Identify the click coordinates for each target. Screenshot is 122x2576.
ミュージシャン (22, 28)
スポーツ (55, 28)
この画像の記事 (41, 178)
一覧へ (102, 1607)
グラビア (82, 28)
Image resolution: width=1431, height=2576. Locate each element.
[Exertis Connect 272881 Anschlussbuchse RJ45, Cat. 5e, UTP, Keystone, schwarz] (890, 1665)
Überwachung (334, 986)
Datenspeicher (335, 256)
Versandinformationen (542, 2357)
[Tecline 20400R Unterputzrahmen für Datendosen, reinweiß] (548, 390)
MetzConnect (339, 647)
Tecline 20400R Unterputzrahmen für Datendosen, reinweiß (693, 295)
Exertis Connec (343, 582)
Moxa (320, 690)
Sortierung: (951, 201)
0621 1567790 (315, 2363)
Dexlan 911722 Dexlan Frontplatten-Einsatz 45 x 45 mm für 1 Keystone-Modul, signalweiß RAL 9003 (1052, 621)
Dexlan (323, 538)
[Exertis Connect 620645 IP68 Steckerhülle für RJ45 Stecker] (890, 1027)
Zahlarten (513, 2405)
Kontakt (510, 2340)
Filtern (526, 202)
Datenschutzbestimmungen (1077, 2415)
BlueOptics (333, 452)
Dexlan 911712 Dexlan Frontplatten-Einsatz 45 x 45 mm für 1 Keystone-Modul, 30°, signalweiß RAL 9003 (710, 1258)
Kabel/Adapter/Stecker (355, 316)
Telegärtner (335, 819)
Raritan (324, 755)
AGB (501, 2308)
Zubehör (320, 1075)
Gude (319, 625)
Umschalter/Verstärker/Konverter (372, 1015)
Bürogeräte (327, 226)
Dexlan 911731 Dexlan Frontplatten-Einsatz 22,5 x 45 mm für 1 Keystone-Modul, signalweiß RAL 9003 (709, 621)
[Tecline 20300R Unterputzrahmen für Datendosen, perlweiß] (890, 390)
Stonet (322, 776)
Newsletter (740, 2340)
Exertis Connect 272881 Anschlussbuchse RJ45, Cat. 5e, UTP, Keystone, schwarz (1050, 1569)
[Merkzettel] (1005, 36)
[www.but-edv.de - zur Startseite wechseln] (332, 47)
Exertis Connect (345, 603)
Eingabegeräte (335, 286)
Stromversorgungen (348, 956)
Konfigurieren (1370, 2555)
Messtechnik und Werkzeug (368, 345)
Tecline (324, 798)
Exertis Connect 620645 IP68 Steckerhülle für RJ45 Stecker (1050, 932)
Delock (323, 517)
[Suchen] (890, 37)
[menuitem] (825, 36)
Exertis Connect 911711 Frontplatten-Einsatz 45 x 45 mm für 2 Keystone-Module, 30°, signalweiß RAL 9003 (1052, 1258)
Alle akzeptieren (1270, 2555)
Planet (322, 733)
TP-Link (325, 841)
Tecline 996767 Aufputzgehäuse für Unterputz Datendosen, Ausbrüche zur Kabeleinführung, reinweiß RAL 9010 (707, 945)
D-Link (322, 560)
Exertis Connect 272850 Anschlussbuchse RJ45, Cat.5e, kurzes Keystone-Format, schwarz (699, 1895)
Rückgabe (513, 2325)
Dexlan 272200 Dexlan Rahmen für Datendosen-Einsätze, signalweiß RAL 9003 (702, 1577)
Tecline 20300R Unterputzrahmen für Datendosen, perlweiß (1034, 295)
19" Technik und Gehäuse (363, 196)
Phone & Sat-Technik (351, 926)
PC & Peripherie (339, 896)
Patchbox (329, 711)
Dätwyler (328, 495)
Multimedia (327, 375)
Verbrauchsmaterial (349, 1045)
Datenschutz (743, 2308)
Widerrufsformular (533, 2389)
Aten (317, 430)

▶ [Your task]:
Please give back all of the material above exactly as it was written.

▶ [Reply]:
Identify the click coordinates for each target. Screenshot is 122x2576.
ミュージシャン (22, 28)
スポーツ (55, 28)
この画像の記事 (41, 178)
一覧へ (102, 1607)
グラビア (82, 28)
Image resolution: width=1431, height=2576. Locate each element.
[Exertis Connect 272881 Anschlussbuchse RJ45, Cat. 5e, UTP, Keystone, schwarz] (890, 1665)
Überwachung (334, 986)
Datenspeicher (335, 256)
Versandinformationen (542, 2357)
[Tecline 20400R Unterputzrahmen für Datendosen, reinweiß] (548, 390)
MetzConnect (339, 647)
Tecline 20400R Unterputzrahmen für Datendosen, reinweiß (693, 295)
Exertis Connec (343, 582)
Moxa (320, 690)
Sortierung: (951, 201)
0621 1567790 (315, 2363)
Dexlan 911722 Dexlan Frontplatten-Einsatz 45 x 45 mm für 1 Keystone-Modul, signalweiß RAL 9003 (1052, 621)
Dexlan (323, 538)
[Exertis Connect 620645 IP68 Steckerhülle für RJ45 Stecker] (890, 1027)
Zahlarten (513, 2405)
Kontakt (510, 2340)
Filtern (526, 202)
Datenschutzbestimmungen (1077, 2415)
BlueOptics (333, 452)
Dexlan 911712 Dexlan Frontplatten-Einsatz 45 x 45 mm für 1 Keystone-Modul, 30°, signalweiß RAL 9003 (710, 1258)
Kabel/Adapter/Stecker (355, 316)
Telegärtner (335, 819)
Raritan (324, 755)
AGB (501, 2308)
Zubehör (320, 1075)
Gude (319, 625)
Umschalter/Verstärker/Konverter (372, 1015)
Bürogeräte (327, 226)
Dexlan 911731 Dexlan Frontplatten-Einsatz 22,5 x 45 mm für 1 Keystone-Modul, signalweiß RAL 9003 (709, 621)
[Tecline 20300R Unterputzrahmen für Datendosen, perlweiß] (890, 390)
Stonet (322, 776)
Newsletter (740, 2340)
Exertis Connect 272881 Anschlussbuchse RJ45, Cat. 5e, UTP, Keystone, schwarz (1050, 1569)
[Merkzettel] (1005, 36)
[www.but-edv.de - zur Startseite wechseln] (332, 47)
Exertis Connect (345, 603)
Eingabegeräte (335, 286)
Stromversorgungen (348, 956)
Konfigurieren (1370, 2555)
Messtechnik und Werkzeug (368, 345)
Tecline (324, 798)
Exertis Connect 620645 IP68 Steckerhülle für RJ45 Stecker (1050, 932)
Delock (323, 517)
[Suchen] (890, 37)
[menuitem] (825, 36)
Exertis Connect 911711 Frontplatten-Einsatz 45 x 45 mm für 2 Keystone-Module, 30°, signalweiß RAL 9003 (1052, 1258)
Alle akzeptieren (1270, 2555)
Planet (322, 733)
TP-Link (325, 841)
Tecline 996767 Aufputzgehäuse für Unterputz Datendosen, Ausbrüche zur Kabeleinführung, reinweiß RAL 9010 (707, 945)
D-Link (322, 560)
Exertis Connect 272850 Anschlussbuchse RJ45, Cat.5e, kurzes Keystone-Format, schwarz (699, 1895)
Rückgabe (513, 2325)
Dexlan 272200 Dexlan Rahmen für Datendosen-Einsätze, signalweiß RAL 9003 (702, 1577)
Tecline 20300R Unterputzrahmen für Datendosen, perlweiß (1034, 295)
19" Technik und Gehäuse (363, 196)
Phone & Sat-Technik (351, 926)
PC & Peripherie (339, 896)
Patchbox (329, 711)
Dätwyler (328, 495)
Multimedia (327, 375)
Verbrauchsmaterial (349, 1045)
Datenschutz (743, 2308)
Widerrufsformular (533, 2389)
Aten (317, 430)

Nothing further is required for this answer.